Why Institutions Matter: Religious Perspectives on Building and Sustaining Institutions in a Fractured Society

Richard W. Garnett, Shadi Hamid, Kristen Deede Johnson, Yuval Levin and John Inazu

This dialogue between some of the nation’s foremost thinkers on institutions and religious pluralism will focus on the challenges and opportunities of building and sustaining civic institutions in a polarized society. Speakers include Richard Garnett, Notre Dame Law School; Shadi Hamid, Brookings Institution; Kristen Deede Johnson, Western Seminary; and Yuval Levin, American Enterprise Institute. The panel will be moderated by John Inazu, who holds a joint appointment with the John C. Danforth Center on Religion and Politics and the School of Law.

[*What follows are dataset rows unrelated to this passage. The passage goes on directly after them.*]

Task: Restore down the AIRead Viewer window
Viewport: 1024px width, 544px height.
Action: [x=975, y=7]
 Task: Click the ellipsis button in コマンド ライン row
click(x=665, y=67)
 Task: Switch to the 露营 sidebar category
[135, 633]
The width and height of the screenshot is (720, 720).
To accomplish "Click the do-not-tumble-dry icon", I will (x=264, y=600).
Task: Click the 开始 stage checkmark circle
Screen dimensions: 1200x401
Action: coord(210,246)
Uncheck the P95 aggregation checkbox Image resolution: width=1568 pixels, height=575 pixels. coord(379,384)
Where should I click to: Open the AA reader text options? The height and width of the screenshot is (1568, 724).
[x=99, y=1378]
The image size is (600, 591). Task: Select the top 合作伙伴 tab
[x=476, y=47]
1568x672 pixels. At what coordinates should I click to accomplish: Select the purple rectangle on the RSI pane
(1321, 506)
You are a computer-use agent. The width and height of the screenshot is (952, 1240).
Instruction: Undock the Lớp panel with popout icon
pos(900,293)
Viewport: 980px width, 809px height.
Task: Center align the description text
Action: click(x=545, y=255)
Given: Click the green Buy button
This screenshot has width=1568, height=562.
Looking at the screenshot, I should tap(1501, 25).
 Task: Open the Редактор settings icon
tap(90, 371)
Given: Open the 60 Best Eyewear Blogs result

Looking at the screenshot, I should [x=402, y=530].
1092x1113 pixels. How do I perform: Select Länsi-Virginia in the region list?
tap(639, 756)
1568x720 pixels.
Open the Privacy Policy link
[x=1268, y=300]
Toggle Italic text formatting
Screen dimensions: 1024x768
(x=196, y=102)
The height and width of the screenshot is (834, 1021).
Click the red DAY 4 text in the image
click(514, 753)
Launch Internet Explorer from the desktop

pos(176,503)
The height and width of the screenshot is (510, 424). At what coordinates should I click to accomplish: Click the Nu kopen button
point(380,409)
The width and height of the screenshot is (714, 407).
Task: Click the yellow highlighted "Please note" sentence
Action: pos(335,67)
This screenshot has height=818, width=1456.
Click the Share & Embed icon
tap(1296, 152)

Richard W. Garnett is the Paul J. Schierl/Fort Howard Corporation Professor of Law at University of Notre Dame Law School. He teaches and writes about the freedoms of speech, association, and religion and constitutional law more generally. He is a leading authority on questions and debates regarding the role of religious believers and beliefs in politics and society. 

Shadi Hamid is a senior fellow in the Center for Middle East Policy at Brookings Institution. He is the author of Islamic Exceptionalism: How the Struggle Over Islam is Reshaping the World, which was shortlisted for the 2017 Lionel Gelber Prize. His first book, Temptations of Power: Islamists and Illiberal Democracy in a New Middle East, was named a Foreign Affair, Best Book of 2014.

Kristen Deede Johnson is the G.W. and Edna Haworth Professor of Educational Ministries and Leadership and the Dean and Vice President of academic affairs at Western Theological Seminary. Her teaching and scholarship engage areas of theology, discipleship and formation, justice, culture and political theory. In partnership with International Justice Mission, she and co-author Bethany Hanke Hoang recently wrote the award-winning The Justice Calling: Where Passion Meets Perseverance. In 2018, Kristen was named as one of “10 New or Lesser-Known Female Theologians Worth Knowing” by Christianity Today. 

Yuval Levin is the director of Social, Cultural, and Constitutional Studies at the American Enterprise Institute, where he also holds the Beth and Ravenel Curry Chair in Public Policy. The founder and editor of National Affairs, he is also a senior editor at The New Atlantis, a contributing editor at National Review, and a contributing opinion writer at The New York Times. Dr. Levin served as a member of the White House domestic policy staff under President George W. Bush. 

John Inazu is the Sally D. Danforth Distinguished Professor of Law and Religion and holds a joint appointment in the School of Law and the John C. Danforth Center on Religion and Politics. Inazu’s scholarship focuses on the first amendment freedoms of speech, assembly, and religion, and related questions of legal and political theory.